Enfin, il suffit, c’est vite dit. Dans la pratique, les capteurs employés dans les smartphones fonctionnent avec une lumière modulée et ont recours à un peu plus de calcul que la simple division du temps par deux. Mais vous avez saisi le principe !
Pour un objet placé à 5 m du capteur, la lumière ne met que 0,000 000 033 seconde pour faire l’aller-retour. Oui, seulement 33 nanosecondes séparent l’émission de la lumière et sa réception par le capteur ToF.
Comparé aux capteurs d’image traditionnels, le capteur ToF est, d’une part, dépourvu de matrice colorée, ce qui le rend bien plus sensible à la lumière.
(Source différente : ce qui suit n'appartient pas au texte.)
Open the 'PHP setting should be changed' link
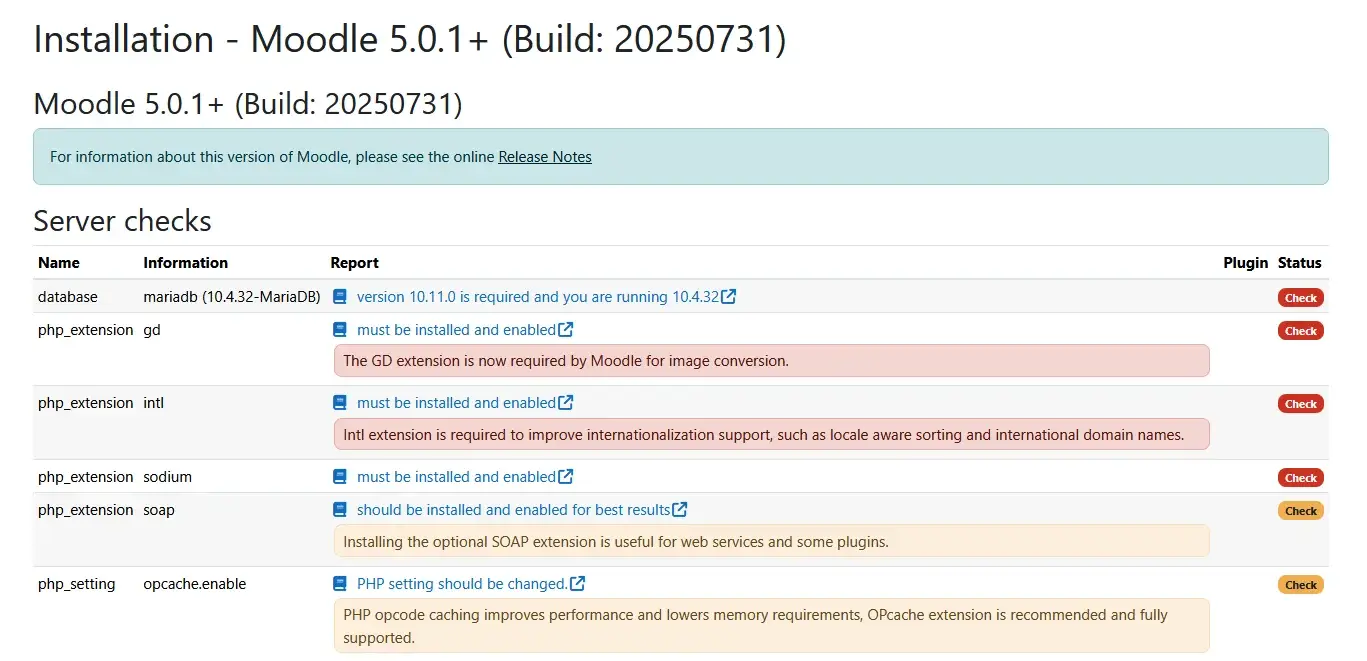462,584
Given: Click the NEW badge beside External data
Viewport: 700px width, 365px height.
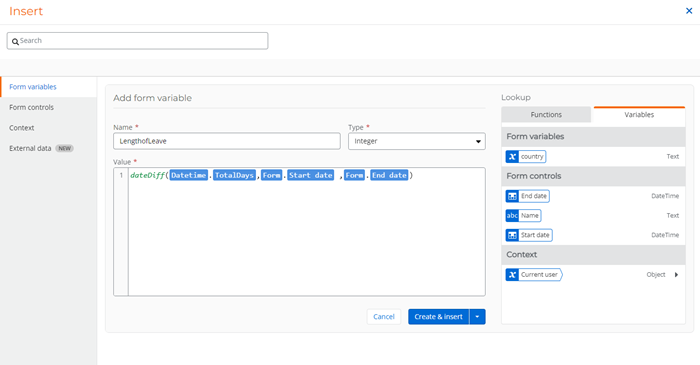Looking at the screenshot, I should pos(65,148).
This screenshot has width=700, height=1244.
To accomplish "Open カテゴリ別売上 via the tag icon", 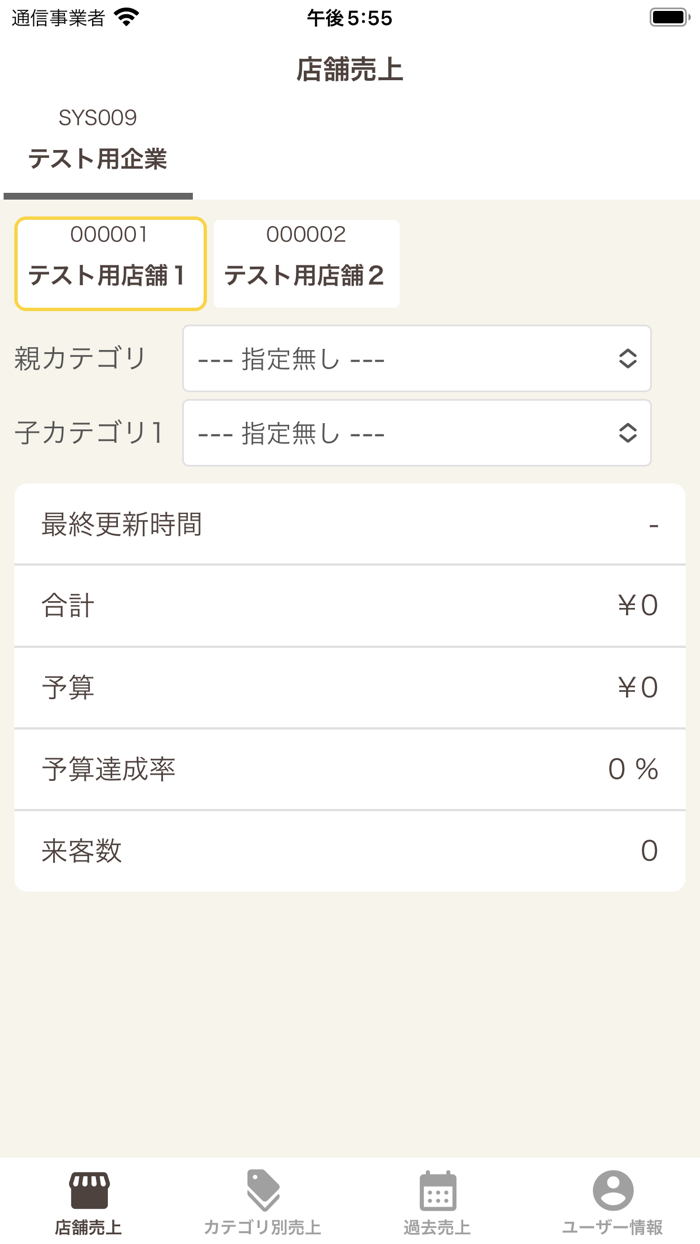I will pyautogui.click(x=260, y=1190).
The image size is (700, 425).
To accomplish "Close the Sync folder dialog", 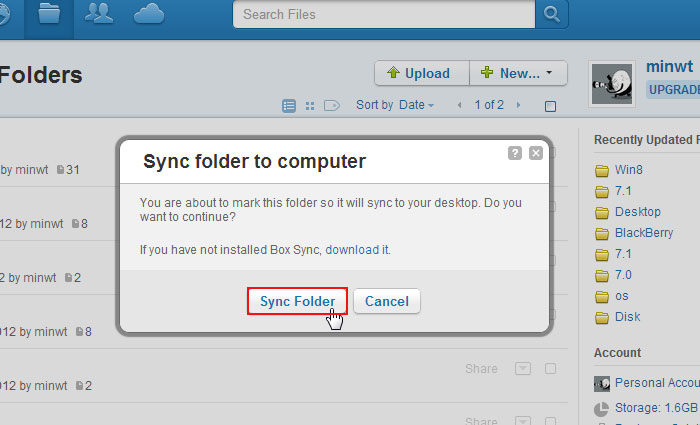I will pyautogui.click(x=536, y=153).
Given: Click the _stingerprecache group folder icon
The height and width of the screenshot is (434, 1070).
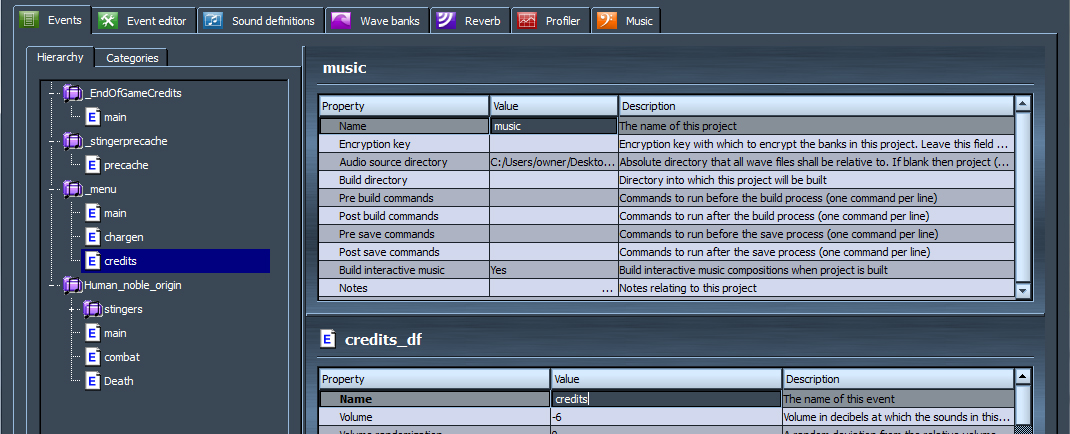Looking at the screenshot, I should point(74,141).
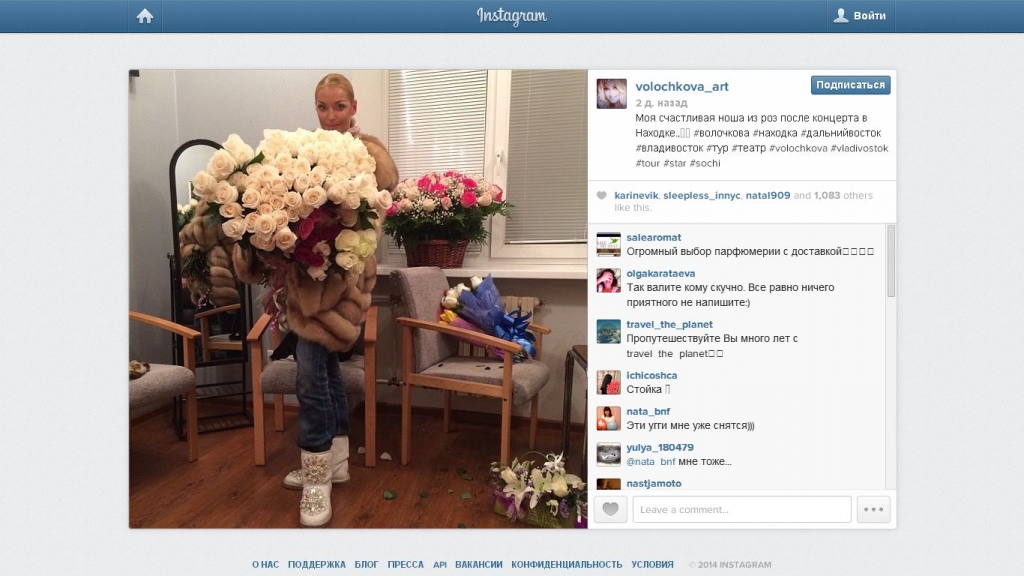Click the Leave a comment field
The image size is (1024, 576).
click(742, 509)
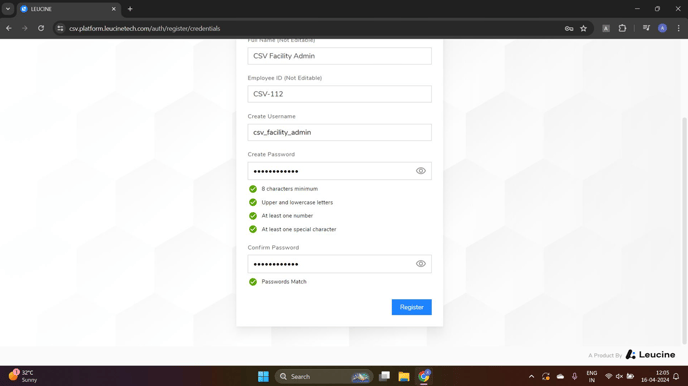Image resolution: width=688 pixels, height=386 pixels.
Task: Open File Explorer from the taskbar
Action: point(404,376)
D’autre part, sa définition est bien moindre que celle des capteurs classiques de smartphones.
Quand ceux qui sont dédiés à la photo affichent de 8 Mpix à 108 Mpix (Xiaomi Mi Note 10), les capteurs ToF des Huawei P30 Pro et autres Samsung Galaxy S20+ oscillent entre 240 x 180 pixels et 320 x 240 pixels.
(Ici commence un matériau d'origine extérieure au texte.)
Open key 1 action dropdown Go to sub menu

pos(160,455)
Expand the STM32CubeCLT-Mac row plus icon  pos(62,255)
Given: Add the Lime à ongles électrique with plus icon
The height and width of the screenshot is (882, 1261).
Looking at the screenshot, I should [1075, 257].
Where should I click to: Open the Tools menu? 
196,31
Soit des définitions comprises entre 0,04 Mpix et 0,08 Mpix ! Pas de quoi tirer un bon portrait — ce qui peut avoir un intérêt en matière de vie privée — mais suffisant pour modéliser rapidement les objets en face de vous.
Outre les modules ToF des smartphones qui utilisent une lumière LED modulée (qui calculent une différence de phase de la lumière), on retrouve aussi les capteurs ToF dans certains LiDAR comme celui de l’iPad Pro 2020. Un LiDAR qui utilise, lui, une grille de lasers pour mesurer, outre le temps de trajet de la lumière, la déformation de sa grille de points pour modéliser les objets.
Moins de définition = plus de lumière par pixel
La raison principale de cette moindre définition est que chaque pixel (ou groupe de pixels, comme on va le voir) est 100 % indépendant des autres. La lecture des informations ne se fait pas de manière globale (CCD) ou ligne par ligne (CMOS), mais bien pixel par pixel. Chacune des photodiodes doit donc être lue de manière indépendante, ce qui impose bien plus de circuiterie, plus de complexité. Et donc moins de place pour les pixels dans un espace limité.
Il faut ajouter à cela que les photodiodes de chaque pixel doivent avoir une taille minimale pour collecter efficacement la lumière.
« Puisqu’il doit être très rapide, le capteur ToF doit avoir de gros pixels pour capter au mieux la lumière. Il faut comparer ça à une bouteille et une carafe de contenances comparables : la plus grande ouverture de la carafe fait qu’elle se remplit bien plus rapidement que la bouteille », décrit Radu Horeau.
Du point de vue de la fabrication même, le directeur de recherche à l’INRIA note que « les capteurs ToF sont souvent basés sur des capteurs (d’image, ndr) CMOS qui existent déjà. Mais puisque les rayonnements infrarouges (émis par l’illuminateur, ndr) sont moins puissants que la lumière naturelle, les constructeurs regroupent les pixels en groupes de plusieurs dizaines pour augmenter la sensibilité » du super groupe de pixels.
De nouveaux capteurs ToF mieux définis arrivent sur le marché et il ne fait pas de doute que les définitions vont continuer à s’améliorer. Une amélioration qui a commencé à s’accélérer de manière significative grâce à un ancien accessoire de jeux vidéo que l’on doit à Microsoft : le Kinect 2.
Le ToF popularisé par la Kinect 2
La première version du Kinect lancée au temps de la Xbox 360 s’appuyait sur un système de lumière structurée. En revanche, le Kinect 2 embarque lui un capteur ToF.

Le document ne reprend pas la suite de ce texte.